** Document section **
Fever: 6/20 in col A, 9/21 in col B, 4/20 in col C. This would give 19/61 overall, which is 31.147%. They report 31.2%. This *doesn't quite match*. But if you round to 2 dp, you get 31.15%. And then if someone later rounds to 1 dp, you get (incorrectly) 31.2%. I bet errors like this happen all the time - you have your software print the result to 2 dp, and then as you write your table, you decide to do 1 dp and every time you have something end with "5" you don't go and check which way the raw data should round. (I bet I make this mistake in my research all the time when rounding coefficients and so forth manually in text, because who always remembers to stop and check?).
Haven't checked the other variables, but getting these sufficiently close matches for the first two I checked for the most simple "non-fraud" explanation of "1 data point missing" seems too much of a fluke otherwise.
In other words, a very very simple case of missing data has been made into the reason to reject a study with extremely valuable data. Scott’s verdict:
I’m going to be slightly uncomfortable with this study without rejecting it entirely, and move on.
Interestingly enough, Kyle Sheldrick, another member of “the team that detects fraud in ivermectin papers” actually asked for the data from Prof. Babalola, who provided it to him. Sheldrick, not known for letting positive studies off the hook, to his credit, was unequivocal:
So basically, what we have in this situation is essentially identical to Biber et al.: Scott outsourced his judgement to GidMK, who in turn took a very common occurrence of missing data—which is extremely non-contentious in clinical trials—and turned into an accusation of (at the very least) incompetence.
What’s more, Sheldrick’s analysis was available before Scott wrote his article, yet nobody thought to mention it to him. Or, if Scott knew about it, he chose not to mention it. I suspect the former.

** Tasks to perform **
1 - In the passage about the ivermectin study, what overall fever percentage do the authors report?
2 - Copy the passage about the ivermectin study word for word, everything from "Interestingly enough, Kyle" down to "very least) incompetence.".
3 - Resume the passage about the ivermectin study, picking up after its last sentence.

[Saved entries]
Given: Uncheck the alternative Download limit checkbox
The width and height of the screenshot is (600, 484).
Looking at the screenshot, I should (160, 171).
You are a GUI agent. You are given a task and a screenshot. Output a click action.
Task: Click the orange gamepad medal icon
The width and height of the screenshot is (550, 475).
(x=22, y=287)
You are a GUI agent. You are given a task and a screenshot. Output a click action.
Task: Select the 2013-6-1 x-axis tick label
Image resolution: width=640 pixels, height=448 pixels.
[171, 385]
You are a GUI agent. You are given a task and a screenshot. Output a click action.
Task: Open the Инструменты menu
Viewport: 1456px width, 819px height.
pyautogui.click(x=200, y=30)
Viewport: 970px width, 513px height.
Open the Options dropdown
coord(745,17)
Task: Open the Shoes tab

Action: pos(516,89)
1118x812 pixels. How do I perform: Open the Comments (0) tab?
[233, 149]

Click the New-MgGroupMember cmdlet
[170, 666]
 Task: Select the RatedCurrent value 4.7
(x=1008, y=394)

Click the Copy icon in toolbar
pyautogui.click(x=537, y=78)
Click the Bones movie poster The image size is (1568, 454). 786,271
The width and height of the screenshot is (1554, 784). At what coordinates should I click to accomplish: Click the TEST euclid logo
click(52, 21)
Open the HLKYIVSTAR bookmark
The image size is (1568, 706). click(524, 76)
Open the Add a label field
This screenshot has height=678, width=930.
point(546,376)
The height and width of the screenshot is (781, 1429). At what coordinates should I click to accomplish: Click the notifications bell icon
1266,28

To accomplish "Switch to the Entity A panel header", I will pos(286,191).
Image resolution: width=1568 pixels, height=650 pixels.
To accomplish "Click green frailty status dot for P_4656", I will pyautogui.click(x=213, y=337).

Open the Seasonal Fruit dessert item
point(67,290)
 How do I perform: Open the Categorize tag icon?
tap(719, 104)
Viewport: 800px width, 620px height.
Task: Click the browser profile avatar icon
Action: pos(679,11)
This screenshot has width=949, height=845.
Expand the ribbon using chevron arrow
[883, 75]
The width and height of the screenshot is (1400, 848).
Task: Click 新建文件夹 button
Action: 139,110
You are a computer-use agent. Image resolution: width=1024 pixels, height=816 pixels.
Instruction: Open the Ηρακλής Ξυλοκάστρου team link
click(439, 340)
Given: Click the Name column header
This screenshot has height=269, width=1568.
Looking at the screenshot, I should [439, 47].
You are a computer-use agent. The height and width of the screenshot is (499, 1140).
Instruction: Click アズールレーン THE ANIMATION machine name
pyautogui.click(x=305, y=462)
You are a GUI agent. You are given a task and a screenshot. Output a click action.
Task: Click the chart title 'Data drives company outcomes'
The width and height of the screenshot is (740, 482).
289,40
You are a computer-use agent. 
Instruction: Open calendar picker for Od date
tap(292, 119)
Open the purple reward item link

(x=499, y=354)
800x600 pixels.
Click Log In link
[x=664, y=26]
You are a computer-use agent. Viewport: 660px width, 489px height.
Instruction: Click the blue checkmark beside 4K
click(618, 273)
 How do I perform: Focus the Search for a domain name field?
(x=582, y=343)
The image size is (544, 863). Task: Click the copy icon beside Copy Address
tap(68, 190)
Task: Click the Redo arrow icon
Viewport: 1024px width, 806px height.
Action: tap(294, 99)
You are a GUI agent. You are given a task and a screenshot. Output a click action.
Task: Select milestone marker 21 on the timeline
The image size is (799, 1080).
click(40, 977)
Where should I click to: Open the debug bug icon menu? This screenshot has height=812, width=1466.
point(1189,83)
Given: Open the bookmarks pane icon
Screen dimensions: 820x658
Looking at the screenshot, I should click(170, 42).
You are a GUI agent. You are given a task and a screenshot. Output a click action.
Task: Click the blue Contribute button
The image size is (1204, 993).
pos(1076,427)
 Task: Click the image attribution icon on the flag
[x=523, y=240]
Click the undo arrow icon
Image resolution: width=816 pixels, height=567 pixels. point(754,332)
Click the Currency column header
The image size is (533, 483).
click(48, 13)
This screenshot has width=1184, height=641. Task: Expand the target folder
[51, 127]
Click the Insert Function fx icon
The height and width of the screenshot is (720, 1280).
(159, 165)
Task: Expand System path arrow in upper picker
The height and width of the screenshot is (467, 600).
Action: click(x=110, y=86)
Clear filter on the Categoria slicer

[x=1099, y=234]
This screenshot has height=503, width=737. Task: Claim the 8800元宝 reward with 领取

** Answer list **
1 - 31.2%

2 -
Interestingly enough, Kyle Sheldrick, another member of “the team that detects fraud in ivermectin papers” actually asked for the data from Prof. Babalola, who provided it to him. Sheldrick, not known for letting positive studies off the hook, to his credit, was unequivocal:
So basically, what we have in this situation is essentially identical to Biber et al.: Scott outsourced his judgement to GidMK, who in turn took a very common occurrence of missing data—which is extremely non-contentious in clinical trials—and turned into an accusation of (at the very least) incompetence.

3 -
The very clear and exculpatory comment from user Aristophanes was also ignored. I don’t think this is necessarily a “fault” of Scott’s on the first level, but it does leave us with a taste for what could have been. Scott’s audience is extremely sophisticated and contains multitudes of people who could help comb through studies in great depth to see whether the issues raised are legitimate or not. Had Scott put out a call to get his readership to help parse the studies, we might have had a quantum leap in our understanding of the ivermectin literature. Instead, all we got is a superficial reading—channeling GidMK’s biases—which, sadly, gave the readers an illusion of in-depth analysis.
As far as I can tell, Scott discarded a good study here, and besmirched the reputation of the researchers by amplifying flimsy allegations that were known to be off-base at the time that the article was written.
This is a public peer review of Scott Alexander’s essay on ivermectin, of which this is the fifth part. You can find an index containing all the articles in this series here.
You have been relentless on this. Which is awesome. Thanks. From afar it really does look like the 'establishment' doth protest too much given what could be a measure people could take where the downside is no worse than say whatever the downside is to masking kindergarteners and their teachers all day. The upside being maybe more people could move on from this epidemic knowing they have one more tool in their belt...even if it is just a placebo effect why begrudge people the psychological boost.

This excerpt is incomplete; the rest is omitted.